» INSTRUCTIONS FOR THE TASK:
Wherever the string "sidebar" shows up in the data below, copy the whole line.

Stored data
»»

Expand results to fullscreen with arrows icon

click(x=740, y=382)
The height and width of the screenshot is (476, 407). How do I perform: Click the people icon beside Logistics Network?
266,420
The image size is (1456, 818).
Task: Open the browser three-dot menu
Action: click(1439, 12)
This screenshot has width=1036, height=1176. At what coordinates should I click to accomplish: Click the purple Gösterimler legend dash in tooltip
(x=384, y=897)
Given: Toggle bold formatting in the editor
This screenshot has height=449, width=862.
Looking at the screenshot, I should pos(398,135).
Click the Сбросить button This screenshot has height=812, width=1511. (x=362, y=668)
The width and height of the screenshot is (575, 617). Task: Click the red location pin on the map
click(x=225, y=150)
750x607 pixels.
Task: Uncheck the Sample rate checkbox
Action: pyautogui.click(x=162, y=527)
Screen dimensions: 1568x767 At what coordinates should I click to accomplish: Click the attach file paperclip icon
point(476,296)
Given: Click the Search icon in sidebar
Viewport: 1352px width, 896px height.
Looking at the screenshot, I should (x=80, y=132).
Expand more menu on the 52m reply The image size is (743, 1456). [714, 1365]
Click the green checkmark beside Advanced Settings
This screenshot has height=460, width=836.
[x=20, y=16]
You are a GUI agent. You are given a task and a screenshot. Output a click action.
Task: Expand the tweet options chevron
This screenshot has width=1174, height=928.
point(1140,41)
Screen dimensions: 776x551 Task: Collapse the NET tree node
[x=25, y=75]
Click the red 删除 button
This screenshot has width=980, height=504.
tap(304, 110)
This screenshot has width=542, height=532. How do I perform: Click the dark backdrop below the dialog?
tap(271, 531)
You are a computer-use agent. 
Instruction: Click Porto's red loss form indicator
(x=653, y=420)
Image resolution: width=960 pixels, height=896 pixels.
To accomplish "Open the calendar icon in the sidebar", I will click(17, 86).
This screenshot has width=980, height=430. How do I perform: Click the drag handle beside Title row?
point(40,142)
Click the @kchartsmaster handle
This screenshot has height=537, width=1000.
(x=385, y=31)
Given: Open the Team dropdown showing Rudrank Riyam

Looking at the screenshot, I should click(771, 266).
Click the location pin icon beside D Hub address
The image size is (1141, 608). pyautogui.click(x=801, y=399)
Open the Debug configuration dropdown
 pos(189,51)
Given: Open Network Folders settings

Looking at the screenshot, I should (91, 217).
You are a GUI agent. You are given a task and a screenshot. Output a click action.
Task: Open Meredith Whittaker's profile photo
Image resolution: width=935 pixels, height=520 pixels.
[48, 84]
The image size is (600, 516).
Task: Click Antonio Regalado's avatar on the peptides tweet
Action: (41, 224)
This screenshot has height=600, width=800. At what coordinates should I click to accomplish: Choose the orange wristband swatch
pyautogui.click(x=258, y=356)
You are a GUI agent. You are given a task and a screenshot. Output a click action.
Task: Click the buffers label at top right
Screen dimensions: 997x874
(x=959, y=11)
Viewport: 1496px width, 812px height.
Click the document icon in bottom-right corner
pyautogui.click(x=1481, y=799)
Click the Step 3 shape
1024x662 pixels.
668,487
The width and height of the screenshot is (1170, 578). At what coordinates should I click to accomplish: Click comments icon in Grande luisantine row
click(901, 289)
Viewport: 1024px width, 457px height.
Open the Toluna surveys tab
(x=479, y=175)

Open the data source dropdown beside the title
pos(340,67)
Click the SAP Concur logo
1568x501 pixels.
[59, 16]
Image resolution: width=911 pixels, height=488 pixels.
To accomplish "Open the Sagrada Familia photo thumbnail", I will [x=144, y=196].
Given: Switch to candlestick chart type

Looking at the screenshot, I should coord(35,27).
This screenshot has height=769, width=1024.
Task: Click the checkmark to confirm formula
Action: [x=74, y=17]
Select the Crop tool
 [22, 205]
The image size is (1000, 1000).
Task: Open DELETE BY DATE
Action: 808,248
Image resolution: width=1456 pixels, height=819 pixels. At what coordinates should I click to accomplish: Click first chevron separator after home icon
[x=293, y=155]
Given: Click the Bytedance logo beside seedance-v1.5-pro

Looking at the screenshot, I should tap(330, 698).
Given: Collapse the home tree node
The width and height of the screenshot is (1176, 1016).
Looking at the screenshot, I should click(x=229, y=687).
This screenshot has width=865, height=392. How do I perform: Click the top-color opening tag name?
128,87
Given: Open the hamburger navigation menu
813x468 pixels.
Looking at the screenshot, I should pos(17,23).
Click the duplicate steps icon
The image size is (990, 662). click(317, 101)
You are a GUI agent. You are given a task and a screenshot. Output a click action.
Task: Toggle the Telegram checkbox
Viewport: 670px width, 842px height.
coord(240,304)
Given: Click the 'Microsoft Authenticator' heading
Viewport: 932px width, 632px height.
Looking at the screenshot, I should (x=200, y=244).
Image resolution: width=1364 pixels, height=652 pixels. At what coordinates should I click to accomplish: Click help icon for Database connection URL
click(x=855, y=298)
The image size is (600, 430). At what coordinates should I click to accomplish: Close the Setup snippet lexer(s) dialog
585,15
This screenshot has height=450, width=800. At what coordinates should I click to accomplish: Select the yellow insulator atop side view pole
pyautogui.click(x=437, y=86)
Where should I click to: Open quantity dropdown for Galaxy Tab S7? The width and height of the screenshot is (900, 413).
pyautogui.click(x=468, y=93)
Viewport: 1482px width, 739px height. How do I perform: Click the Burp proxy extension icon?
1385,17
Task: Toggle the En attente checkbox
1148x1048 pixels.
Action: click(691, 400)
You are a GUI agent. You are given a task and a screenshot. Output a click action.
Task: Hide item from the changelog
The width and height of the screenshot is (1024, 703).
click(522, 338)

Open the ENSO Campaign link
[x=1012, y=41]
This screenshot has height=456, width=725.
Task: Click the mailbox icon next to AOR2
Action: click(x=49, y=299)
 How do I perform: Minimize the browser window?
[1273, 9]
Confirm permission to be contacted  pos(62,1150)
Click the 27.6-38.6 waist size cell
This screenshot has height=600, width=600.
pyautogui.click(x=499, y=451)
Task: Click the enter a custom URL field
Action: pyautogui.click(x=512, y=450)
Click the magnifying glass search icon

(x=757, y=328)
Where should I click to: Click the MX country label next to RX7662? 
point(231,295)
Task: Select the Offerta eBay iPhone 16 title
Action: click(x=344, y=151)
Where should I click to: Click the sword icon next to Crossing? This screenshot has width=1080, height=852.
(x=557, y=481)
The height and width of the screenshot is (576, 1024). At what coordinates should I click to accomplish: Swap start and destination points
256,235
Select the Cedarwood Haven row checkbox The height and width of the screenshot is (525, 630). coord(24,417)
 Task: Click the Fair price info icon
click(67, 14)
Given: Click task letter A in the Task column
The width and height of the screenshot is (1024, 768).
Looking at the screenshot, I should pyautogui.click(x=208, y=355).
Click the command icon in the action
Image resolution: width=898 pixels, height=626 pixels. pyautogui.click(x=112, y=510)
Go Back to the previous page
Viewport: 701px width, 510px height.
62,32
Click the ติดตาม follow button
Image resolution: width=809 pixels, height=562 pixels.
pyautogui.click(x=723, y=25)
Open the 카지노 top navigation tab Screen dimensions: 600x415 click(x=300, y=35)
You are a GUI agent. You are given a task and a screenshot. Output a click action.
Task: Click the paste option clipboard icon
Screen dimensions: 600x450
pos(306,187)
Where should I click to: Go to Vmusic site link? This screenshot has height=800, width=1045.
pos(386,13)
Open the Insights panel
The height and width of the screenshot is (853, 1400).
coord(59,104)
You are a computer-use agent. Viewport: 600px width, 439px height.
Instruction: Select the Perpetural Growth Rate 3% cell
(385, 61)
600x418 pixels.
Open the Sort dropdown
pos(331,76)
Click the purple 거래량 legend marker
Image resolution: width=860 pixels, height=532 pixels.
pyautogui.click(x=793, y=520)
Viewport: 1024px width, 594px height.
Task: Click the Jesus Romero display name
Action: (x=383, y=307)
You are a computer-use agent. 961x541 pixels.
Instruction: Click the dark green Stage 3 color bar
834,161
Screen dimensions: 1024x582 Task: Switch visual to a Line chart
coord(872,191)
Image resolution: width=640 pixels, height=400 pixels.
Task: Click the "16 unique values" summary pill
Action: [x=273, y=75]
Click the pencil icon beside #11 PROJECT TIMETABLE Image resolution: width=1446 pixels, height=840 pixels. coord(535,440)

««

» WRITTEN ANSWER:
Given: Click the Search icon in sidebar
To accomplish "Open the calendar icon in the sidebar", I will click(17, 86).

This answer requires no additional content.